How to deal with road rage and aggression from other drivers

1. Try not to rise to it and act aggressively in response. If necessary, pull over where and when it’s safe to do so, take a deep breath and continue your journey once you’re feeling calm.¹⁰
2. If an aggressive driver is tailgating you, don’t sacrifice your own safety on the road by allowing yourself to be intimidated or break the speed limit. Try and make it safe for the tailgater to pass you – for example going round a roundabout twice might help.¹¹
3. Stay in control of your vehicle – do not respond by swerving or braking suddenly (unless it’s necessary to avoid an accident) as this could put you and other drivers in danger, and encourage the other driver to act more aggressively.¹²
4. If you’re being persistently harassed by the same aggressive driver, you may want to make your way to a safe, public place and call the police.¹³

The most important thing to remember is not to sacrifice your own safety when subject to road rage or aggression from other drivers. Stay calm, remain focused on the road ahead, and try to diffuse the situation whenever possible.

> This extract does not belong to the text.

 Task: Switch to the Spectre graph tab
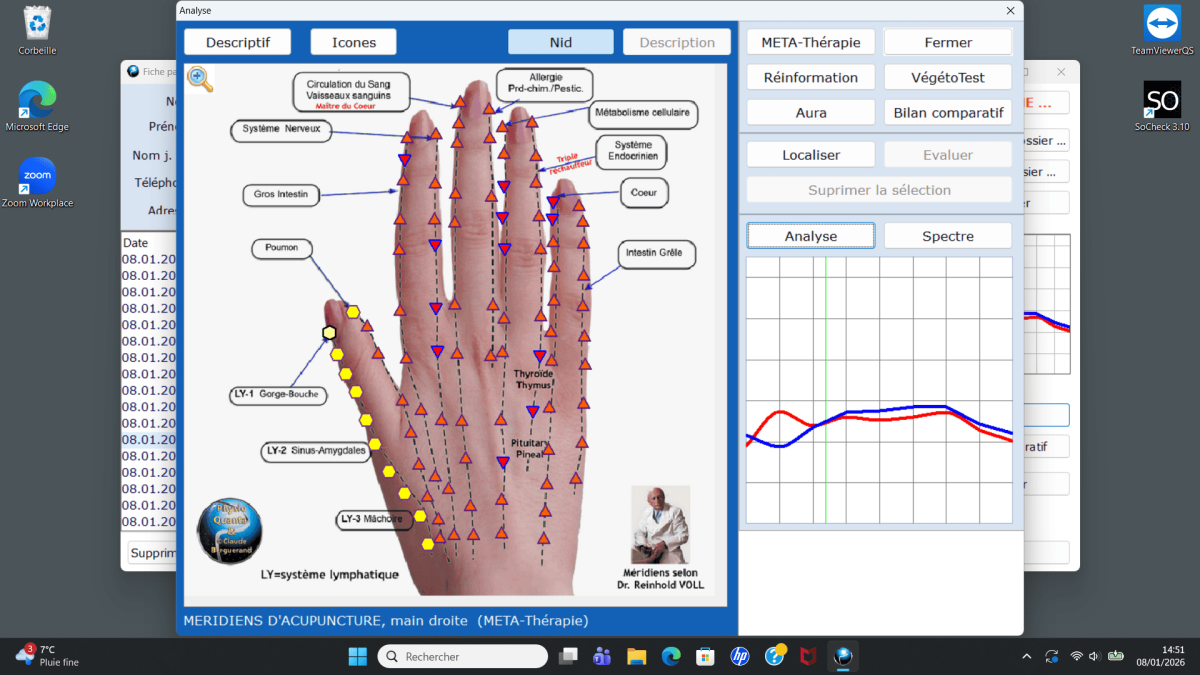pyautogui.click(x=947, y=236)
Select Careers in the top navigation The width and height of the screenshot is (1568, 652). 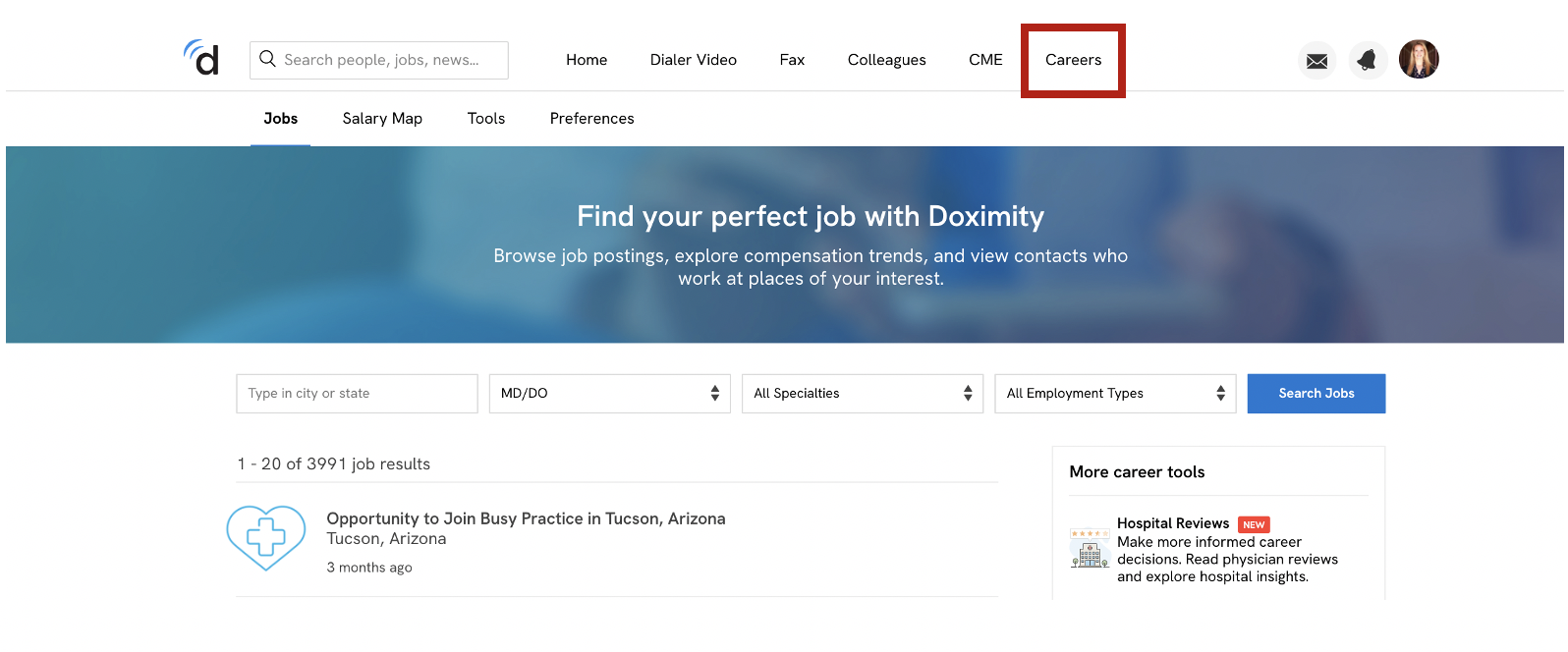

Dealing with stress while driving

If you’re exposed to aggression from other drivers it can be a very stressful experience. Safe driving requires a calm approach and full concentration, so here are a few tips to help deal with stress on the road:

  • Take deep, controlled breaths to help relieve muscular tension¹⁴
  • Take a break if you need to – don’t keep driving if you feel like it’s not safe
  • Focus on the road – it sounds obvious but try not to go over the stressful incident in your head, just try to concentrate on the road and your safe driving.

 


Sources:

 

[1] https://www.gov.uk/government/uploads/system/uploads/attachment_data/
file/244137/ras50001.xls
[2] [3] http://www.theaa.com/motoring_advice/news/driving-school-road-rage-idiots.html
[4] http://www.bbc.co.uk/news/uk-23713732
[5] [6] [7] [8] http://www.theguardian.com/science/head-quarters/2013/aug/19/driving-road-neuroscience-psychology
[9] [11] [13] http://www.rospa.com/roadsafety/adviceandinformation/driving/road-rage.aspx
[10] https://www.gov.uk/general-rules-all-drivers-riders-103-to-158/general-advice-144-to-158
[12] http://www.chiltern.gov.uk/article/1733/Road-Rage
[14] http://www.brake.org.uk/info-resources/info-research/road-safety-factsheets/15-facts-a-resources/facts/487-driver-stress
.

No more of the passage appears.